エピソード 27
天使たちがライバルの前で醜態を晒してから二時間後、ついにその時がやってくる。
「今日は色々忙しくて疲れたので寝ることにします」
「ということで、今日は四人で寝ることになりました」
「ん?」
もちろん薫子の言葉ができないのは新入りであるルシファーであり、昨晩の悪夢を経験している三人はさらなる環境悪化をもたらした彼を睨みつける。

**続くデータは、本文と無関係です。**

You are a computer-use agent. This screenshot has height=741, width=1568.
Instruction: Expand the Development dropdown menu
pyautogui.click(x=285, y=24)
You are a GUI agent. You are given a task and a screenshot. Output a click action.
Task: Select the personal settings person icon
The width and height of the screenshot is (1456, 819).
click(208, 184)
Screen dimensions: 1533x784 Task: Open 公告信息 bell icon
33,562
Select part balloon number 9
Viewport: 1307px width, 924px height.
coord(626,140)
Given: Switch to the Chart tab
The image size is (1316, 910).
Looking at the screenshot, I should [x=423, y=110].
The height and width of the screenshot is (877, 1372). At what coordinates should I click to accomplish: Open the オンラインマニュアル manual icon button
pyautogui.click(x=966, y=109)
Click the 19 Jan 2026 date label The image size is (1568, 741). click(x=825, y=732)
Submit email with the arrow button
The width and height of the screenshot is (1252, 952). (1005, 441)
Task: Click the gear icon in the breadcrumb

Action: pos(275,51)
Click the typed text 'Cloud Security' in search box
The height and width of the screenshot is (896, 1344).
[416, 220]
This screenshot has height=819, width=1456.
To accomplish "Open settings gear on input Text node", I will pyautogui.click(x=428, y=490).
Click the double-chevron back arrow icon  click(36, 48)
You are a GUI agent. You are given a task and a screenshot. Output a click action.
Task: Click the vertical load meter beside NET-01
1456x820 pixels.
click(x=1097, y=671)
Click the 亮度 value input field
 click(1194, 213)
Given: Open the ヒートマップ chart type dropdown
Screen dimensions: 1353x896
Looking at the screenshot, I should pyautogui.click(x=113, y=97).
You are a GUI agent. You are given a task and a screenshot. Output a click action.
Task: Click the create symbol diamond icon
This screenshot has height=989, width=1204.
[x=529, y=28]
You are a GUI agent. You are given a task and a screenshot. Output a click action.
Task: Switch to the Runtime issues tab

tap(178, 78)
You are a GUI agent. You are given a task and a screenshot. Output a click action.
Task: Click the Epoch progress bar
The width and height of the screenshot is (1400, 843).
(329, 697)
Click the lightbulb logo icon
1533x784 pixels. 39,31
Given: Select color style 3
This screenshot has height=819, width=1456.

「本来であれば、この場で貴様を殺したいところなのだが、せっかくだ。殺す前に貴様にも本当の地獄を味合わせてやる」
「賛成」
「僕もその意見に賛成。そして、いつも自分が正しいと思っているルシファーの泣顔を見たいと思う」
三人はそう言うが、肝心な部分を意図的に抜いてある。
当然その意味がわからないルシファーはその挑発に乗ってしまう。
「ハンバーグの取り合いなどしている馬鹿天使にこの私が負けるはずがないだろう。言っておくが、本当の地獄とは私が管理している場所のことを言うのだ。おまえたちがいう地獄などそれに比べれば天国のような場所だ」
そして、さらに言葉を続ける。
いや。
続けてしまう。
「まあ、おまえたちが言う本当の地獄などたかが知れているが、とりあえず見せてもらおうか。その本当の地獄とやらを」
むろん。その言葉を待っていたのは三人の天使たち。
「地獄を見てから逃げるなよ」
「くどい。悪魔に二言はない。さっさとみせてもらおうか」
ルシファーが自身の死刑執行書にサインをしたのを確認したところで、三人の天使は頷く。
「では、見てもらおうか」
「貴様たち悪魔が知らぬ本当の地獄を」
ガブリエルはそう言って押し入れの襖を勢いよく開けた。